═════ Übungsmaterial

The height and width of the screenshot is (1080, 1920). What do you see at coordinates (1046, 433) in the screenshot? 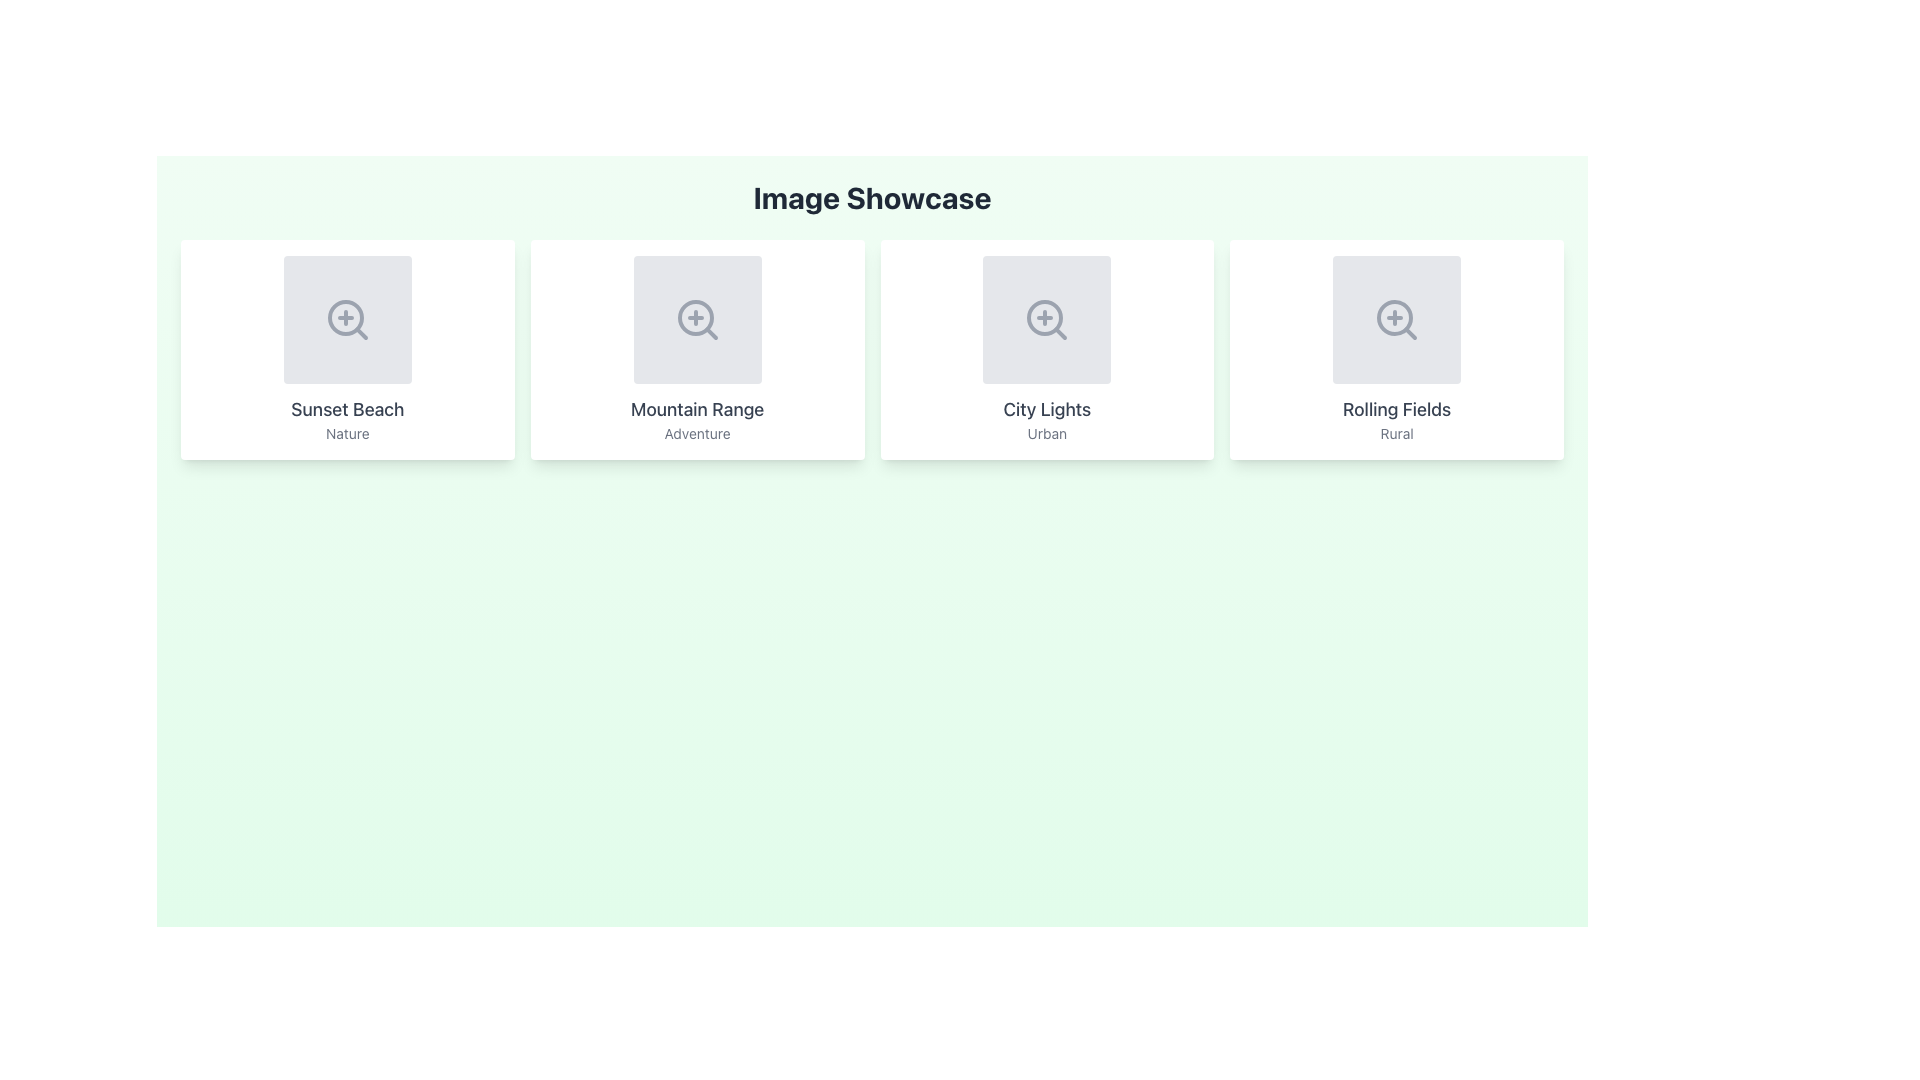
I see `the text label displaying 'Urban', which is located below the title 'City Lights' in the third card of the 'Image Showcase' section` at bounding box center [1046, 433].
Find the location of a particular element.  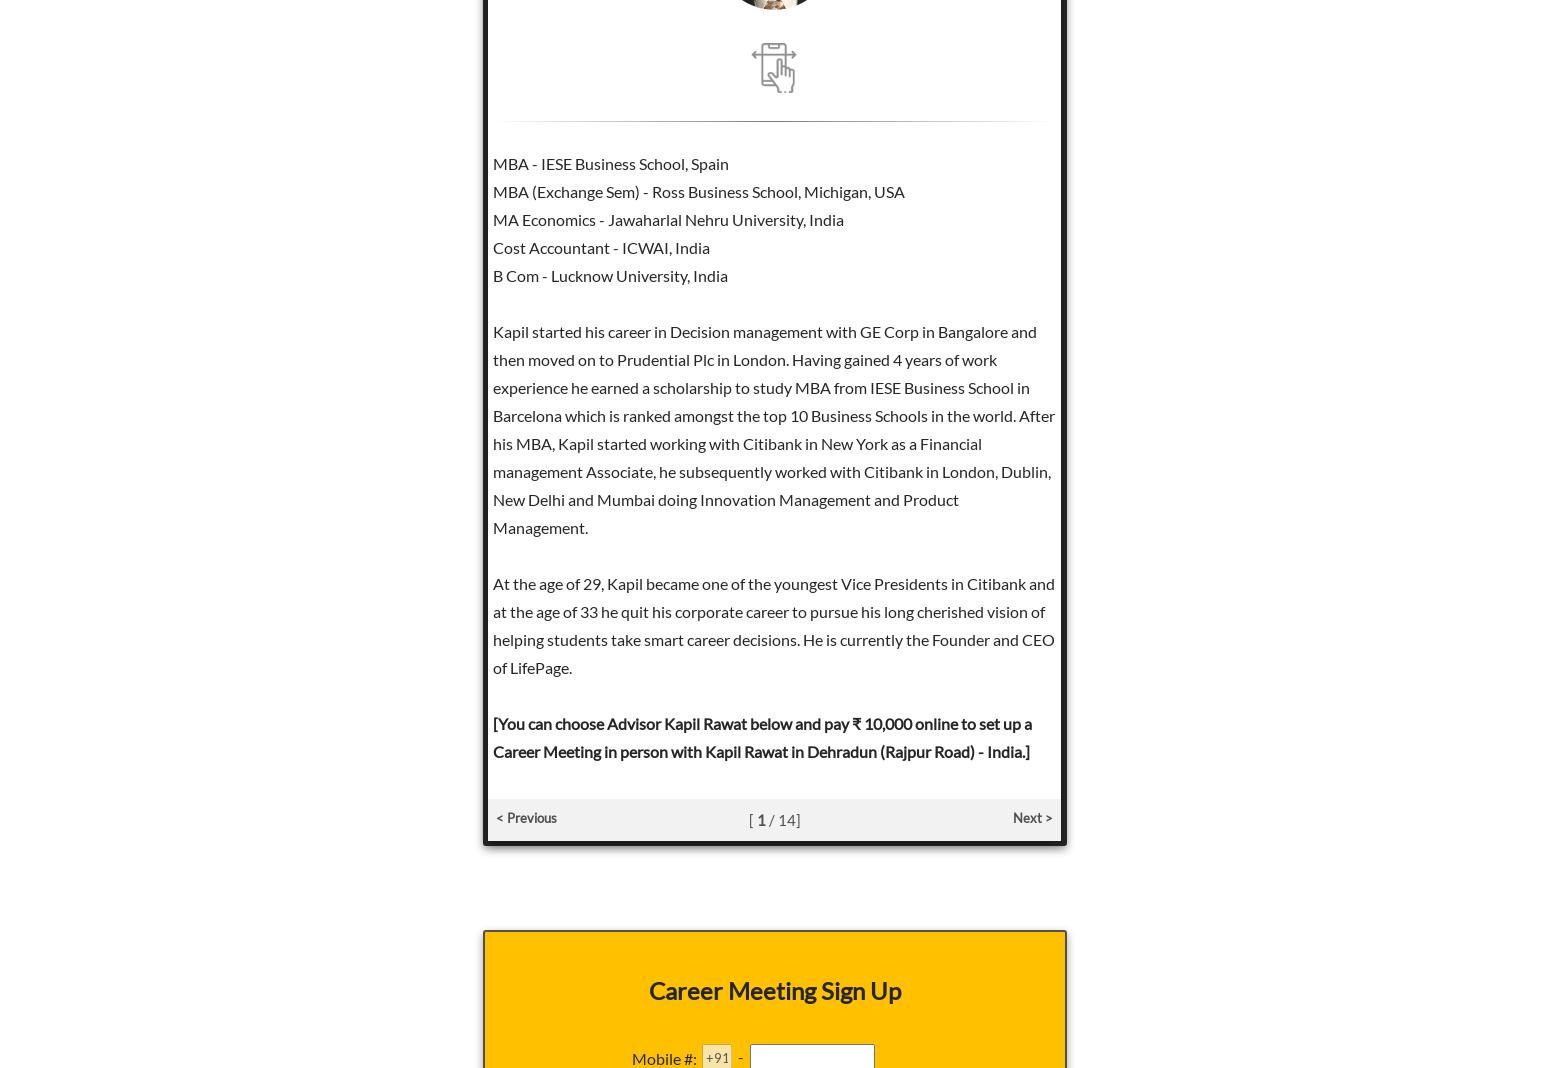

'1' is located at coordinates (760, 819).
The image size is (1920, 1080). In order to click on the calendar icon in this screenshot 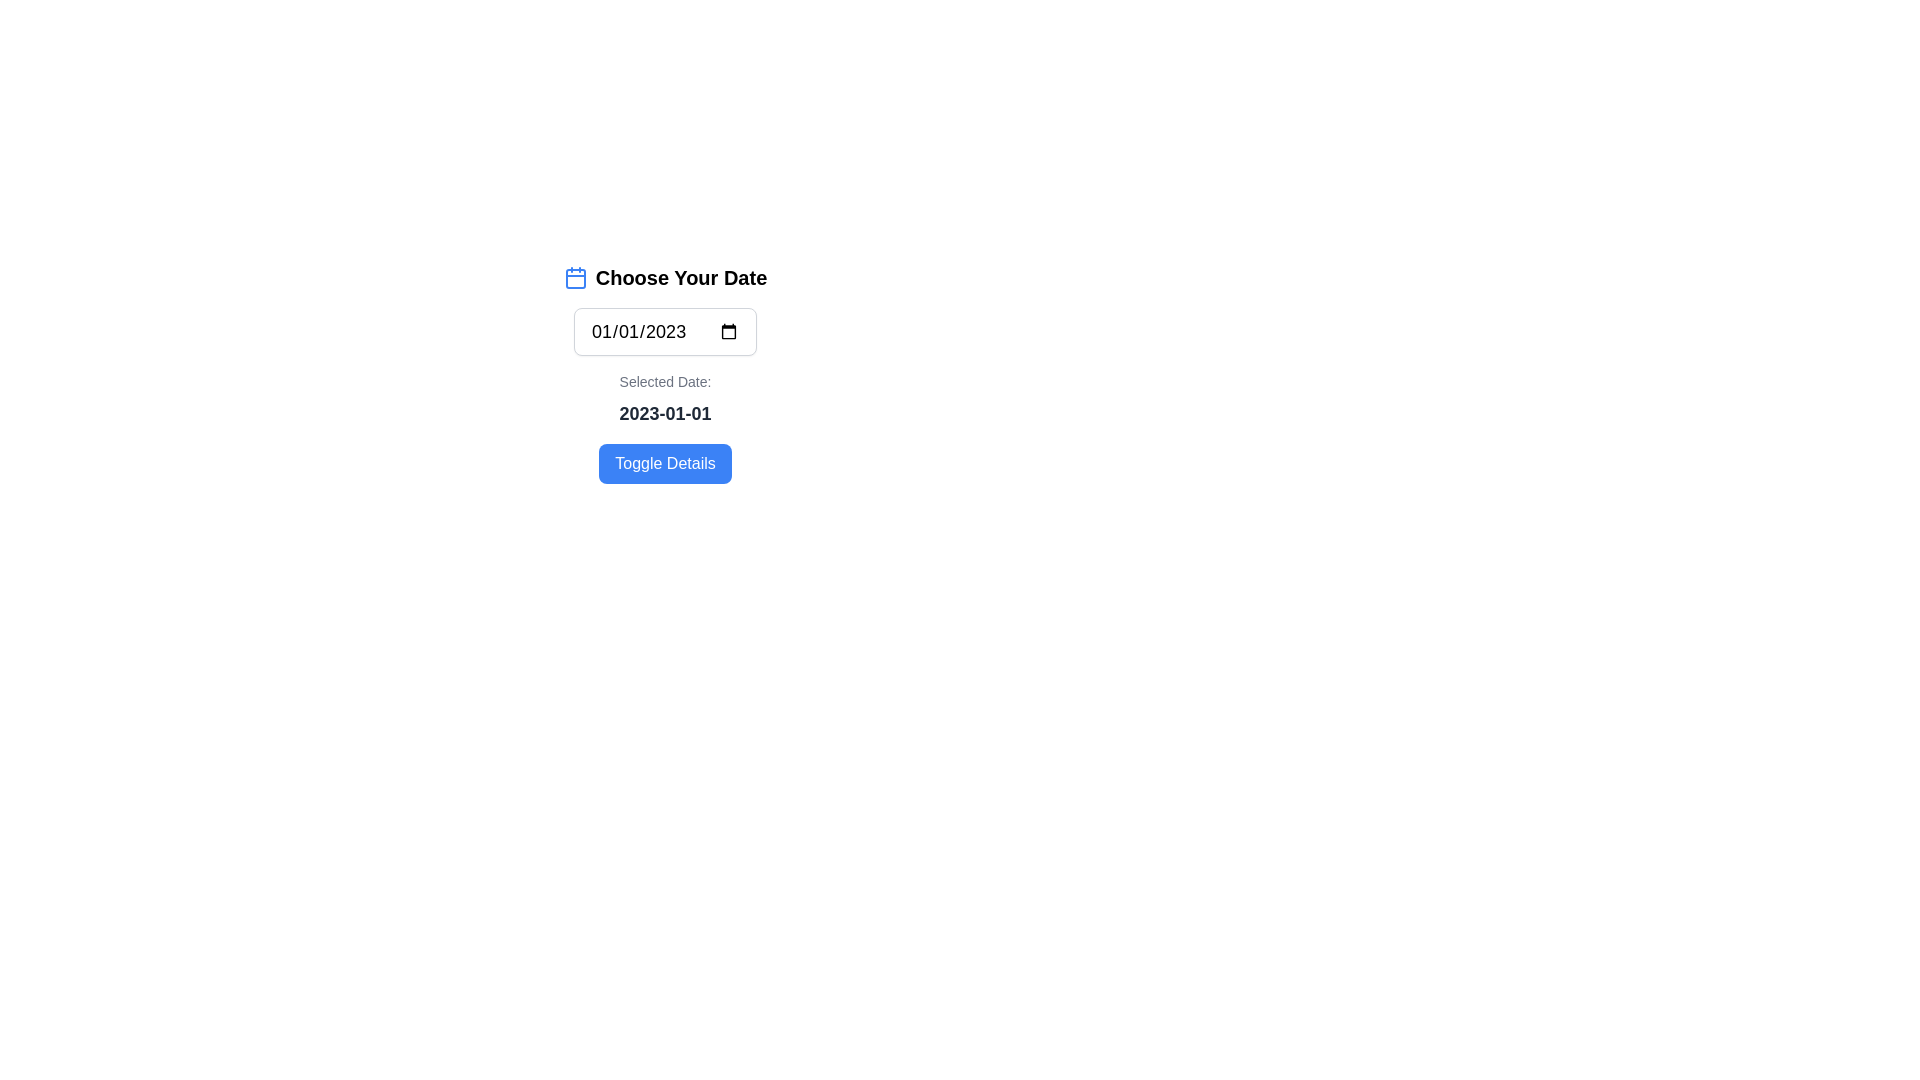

══════════

▶ [Deine Aufgabe] Gib alle obenstehenden Zeilen unverändert wieder und lass die Bilder dabei weg.

▶ [Lösung der Aufgabe]
The height and width of the screenshot is (1080, 1920). What do you see at coordinates (1046, 433) in the screenshot? 
I see `the text label displaying 'Urban', which is located below the title 'City Lights' in the third card of the 'Image Showcase' section` at bounding box center [1046, 433].
Find the location of a particular element.  

'1' is located at coordinates (760, 819).
The image size is (1920, 1080). In order to click on the calendar icon in this screenshot 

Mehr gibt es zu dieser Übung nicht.